_Directive:_ Rewrite the data below as a JSON list of strings, with one string for each line and blank lines left out.
Begin Material for the task
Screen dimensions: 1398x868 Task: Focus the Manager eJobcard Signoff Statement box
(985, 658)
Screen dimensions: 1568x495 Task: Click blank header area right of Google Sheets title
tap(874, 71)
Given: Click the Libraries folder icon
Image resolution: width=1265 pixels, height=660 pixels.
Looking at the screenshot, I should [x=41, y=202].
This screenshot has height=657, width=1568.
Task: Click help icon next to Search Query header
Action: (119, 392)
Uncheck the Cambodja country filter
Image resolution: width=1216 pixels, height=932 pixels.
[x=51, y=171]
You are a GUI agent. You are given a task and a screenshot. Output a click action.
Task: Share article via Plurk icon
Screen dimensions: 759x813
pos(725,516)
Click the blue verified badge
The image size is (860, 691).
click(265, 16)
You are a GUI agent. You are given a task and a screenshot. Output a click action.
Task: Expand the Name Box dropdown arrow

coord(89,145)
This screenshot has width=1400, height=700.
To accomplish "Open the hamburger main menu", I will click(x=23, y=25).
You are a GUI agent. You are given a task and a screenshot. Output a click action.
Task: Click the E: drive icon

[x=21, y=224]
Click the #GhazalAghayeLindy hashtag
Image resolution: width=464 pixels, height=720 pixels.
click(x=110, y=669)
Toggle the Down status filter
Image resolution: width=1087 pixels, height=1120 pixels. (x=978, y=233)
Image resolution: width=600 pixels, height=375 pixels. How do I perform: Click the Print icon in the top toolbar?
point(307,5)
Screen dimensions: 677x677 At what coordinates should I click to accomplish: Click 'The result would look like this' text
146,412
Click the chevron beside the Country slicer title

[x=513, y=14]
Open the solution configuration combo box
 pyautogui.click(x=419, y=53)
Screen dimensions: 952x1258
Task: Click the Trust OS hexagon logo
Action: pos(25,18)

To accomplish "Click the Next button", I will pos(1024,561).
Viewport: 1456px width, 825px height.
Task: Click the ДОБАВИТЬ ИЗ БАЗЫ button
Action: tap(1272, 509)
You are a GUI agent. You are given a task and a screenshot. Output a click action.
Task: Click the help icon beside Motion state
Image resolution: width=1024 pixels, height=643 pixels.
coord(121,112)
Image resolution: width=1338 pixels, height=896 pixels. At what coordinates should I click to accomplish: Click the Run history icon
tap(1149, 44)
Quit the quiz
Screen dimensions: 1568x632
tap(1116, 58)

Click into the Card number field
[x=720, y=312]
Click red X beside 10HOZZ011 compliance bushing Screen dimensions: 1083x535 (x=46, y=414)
End Material for the task
_Output for this task:_
[
  "Screen dimensions: 1398x868 Task: Focus the Manager eJobcard Signoff Statement box",
  "(985, 658)",
  "Screen dimensions: 1568x495 Task: Click blank header area right of Google Sheets title",
  "tap(874, 71)",
  "Given: Click the Libraries folder icon",
  "Image resolution: width=1265 pixels, height=660 pixels.",
  "Looking at the screenshot, I should [x=41, y=202].",
  "This screenshot has height=657, width=1568.",
  "Task: Click help icon next to Search Query header",
  "Action: (119, 392)",
  "Uncheck the Cambodja country filter",
  "Image resolution: width=1216 pixels, height=932 pixels.",
  "[x=51, y=171]",
  "You are a GUI agent. You are given a task and a screenshot. Output a click action.",
  "Task: Share article via Plurk icon",
  "Screen dimensions: 759x813",
  "pos(725,516)",
  "Click the blue verified badge",
  "The image size is (860, 691).",
  "click(265, 16)",
  "You are a GUI agent. You are given a task and a screenshot. Output a click action.",
  "Task: Expand the Name Box dropdown arrow",
  "coord(89,145)",
  "This screenshot has width=1400, height=700.",
  "To accomplish \"Open the hamburger main menu\", I will click(x=23, y=25).",
  "You are a GUI agent. You are given a task and a screenshot. Output a click action.",
  "Task: Click the E: drive icon",
  "[x=21, y=224]",
  "Click the #GhazalAghayeLindy hashtag",
  "Image resolution: width=464 pixels, height=720 pixels.",
  "click(x=110, y=669)",
  "Toggle the Down status filter",
  "Image resolution: width=1087 pixels, height=1120 pixels. (x=978, y=233)",
  "Image resolution: width=600 pixels, height=375 pixels. How do I perform: Click the Print icon in the top toolbar?",
  "point(307,5)",
  "Screen dimensions: 677x677 At what coordinates should I click to accomplish: Click 'The result would look like this' text",
  "146,412",
  "Click the chevron beside the Country slicer title",
  "[x=513, y=14]",
  "Open the solution configuration combo box",
  " pyautogui.click(x=419, y=53)",
  "Screen dimensions: 952x1258",
  "Task: Click the Trust OS hexagon logo",
  "Action: pos(25,18)",
  "To accomplish \"Click the Next button\", I will pos(1024,561).",
  "Viewport: 1456px width, 825px height.",
  "Task: Click the ДОБАВИТЬ ИЗ БАЗЫ button",
  "Action: tap(1272, 509)",
  "You are a GUI agent. You are given a task and a screenshot. Output a click action.",
  "Task: Click the help icon beside Motion state",
  "Image resolution: width=1024 pixels, height=643 pixels.",
  "coord(121,112)",
  "Image resolution: width=1338 pixels, height=896 pixels. At what coordinates should I click to accomplish: Click the Run history icon",
  "tap(1149, 44)",
  "Quit the quiz",
  "Screen dimensions: 1568x632",
  "tap(1116, 58)",
  "Click into the Card number field",
  "[x=720, y=312]",
  "Click red X beside 10HOZZ011 compliance bushing Screen dimensions: 1083x535 (x=46, y=414)"
]